1. Background and Purpose Miyakawa et al. (2021) observed that during the deposition of the Morozaki Group, the Utsumi Fault functioned as a normal fault, creating a fault cliff approximately 1,000 meters high. In addition, research by Nagoya High School Earth Sciences Club (2025) noted that the paleo-dip direction reconstructed from deformation of load casts does not match the paleo-dip direction indicated by cross-laminae. This suggests that the turbidity currents impinging on the fault cliff may have been deposited on the reverse slope. We conducted the additional investigation to increase the measurement of paleo-dip directions and paleo-current directions for every horizon, and to examine the characteristics of sedimentation under the deep sea nearby active fault.
2. Data and Analysis Methods Sedimentary structures in the Toyohama Formation of Miocene Morozaki Group, exposed at low tide along the coast of Toyohama Sakai in Minamichita -town, Chita District, Aichi Prefecture, were investigated. Using a geological compass and the Geoclino app for iPhone, we simultaneously recorded the strike and dip of the bedding plane and lineation of both direction of paleo-dip and direction of paleo-current. The paleo-current direction was determined by measuring cross-laminae and transvers erosional marks as described by Allen (1971) noting that the wider and deeper parts of transverse erosional marks indicate the upstream side of the flow. Furthermore, following Moretti et al. (2001), paleo-dip direction was the opposite at the direction in which the load casts slant diagonally downward.

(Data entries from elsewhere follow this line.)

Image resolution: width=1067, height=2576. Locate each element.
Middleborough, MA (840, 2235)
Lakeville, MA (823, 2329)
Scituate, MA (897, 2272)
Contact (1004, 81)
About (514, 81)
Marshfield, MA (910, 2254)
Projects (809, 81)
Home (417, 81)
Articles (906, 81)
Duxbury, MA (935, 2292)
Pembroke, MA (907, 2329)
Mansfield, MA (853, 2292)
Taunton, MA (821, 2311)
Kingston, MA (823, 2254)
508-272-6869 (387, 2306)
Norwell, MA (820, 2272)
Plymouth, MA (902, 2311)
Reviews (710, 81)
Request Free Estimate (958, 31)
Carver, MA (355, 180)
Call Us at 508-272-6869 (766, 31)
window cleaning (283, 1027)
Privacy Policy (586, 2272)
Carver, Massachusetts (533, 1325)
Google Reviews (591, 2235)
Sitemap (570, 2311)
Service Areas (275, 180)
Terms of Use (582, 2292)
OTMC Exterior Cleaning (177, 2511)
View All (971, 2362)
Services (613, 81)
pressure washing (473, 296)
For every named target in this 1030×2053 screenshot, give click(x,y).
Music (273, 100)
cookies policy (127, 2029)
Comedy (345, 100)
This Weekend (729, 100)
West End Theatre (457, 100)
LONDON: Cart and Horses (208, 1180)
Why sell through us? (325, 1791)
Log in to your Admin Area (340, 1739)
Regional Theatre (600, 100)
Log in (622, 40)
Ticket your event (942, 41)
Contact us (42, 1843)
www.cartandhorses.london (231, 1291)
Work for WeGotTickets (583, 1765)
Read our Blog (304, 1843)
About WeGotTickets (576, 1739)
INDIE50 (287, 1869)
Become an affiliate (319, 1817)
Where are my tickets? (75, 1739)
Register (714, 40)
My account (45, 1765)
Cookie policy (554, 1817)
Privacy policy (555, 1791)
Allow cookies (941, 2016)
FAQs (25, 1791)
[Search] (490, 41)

3. Results Our observations reveal notable differences between outcrop areas. On the offshore side (lower), many cross-laminae indicate a predominantly southeastward paleo-current direction parallel to the Utsumi Fault. Conversely, on the national highway side (upper), cross-laminae commonly record a flow from eastward to east-southeast. The paleocurrent direction inferred from transverse erosional marks generally follows an eastward trend along the fault; however, one cross-lamina immediately above these marks displays a flow diverging from the fault. Similarly, the paleo-dip direction determined from deformation load scars trends away from the fault, yet an adjacent cross-lamina shows a flow parallel to it in an easterly direction. Other cross-laminae consistently exhibit an eastward paleo-current parallel to the fault, while some stratigraphic layers indicate a westward flow away from the fault. Spiral structures of Turritella pointing eastward along the fault further support the interpretation of a normal water flow from west to east. In addition, several glendonite concretions were identified in an outcrop located on private land near the national highway.
4. Discussion and Future Issues Two primary paleo-current directions emerged: one that follows the Utsumi Fault and another along the paleo-dip direction. This suggests that, during deposition, dominant water flows were directed along the fault, encountering instances where turbidity currents ascended and descended the fault cliff. The consistent paleocurrent orientation on the offshore side, which is in close proximity to the fault, contrasts with the greater variability observed on the national highway side, approximately 500 meters away. This spatial difference highlights the significant influence of the fault on flow direction, with more dispersed flow patterns occurring further from the barrier. During the March–April 2025 survey season, the Geoclino for iPhone application was used to gather paleocurrent data from more than 100 locations; however, integrating this dataset into our current column map presented some challenges. Moving forward, we plan to systematically organize these measurements to enhance the interpretability of our presentations. Furthermore, we intend to explore the use of stereo nets and rose diagrams for a more effective visualization of directional data. Notably, two stratigraphic horizons—one marked by transverse erosional marks and another by deformation of load casts scars—exhibit excellent continuity and may serve as key beds. Together with characteristic tuff layers, these markers could form the basis for establishing a standard stratigraphic framework for the Toyohama Formation.
Acknowledgments We gratefully acknowledge the cooperation of the private landowners, whose access to outcrops displaying transverse erosional marks and glendonite concretions was essential for our survey and sampling efforts.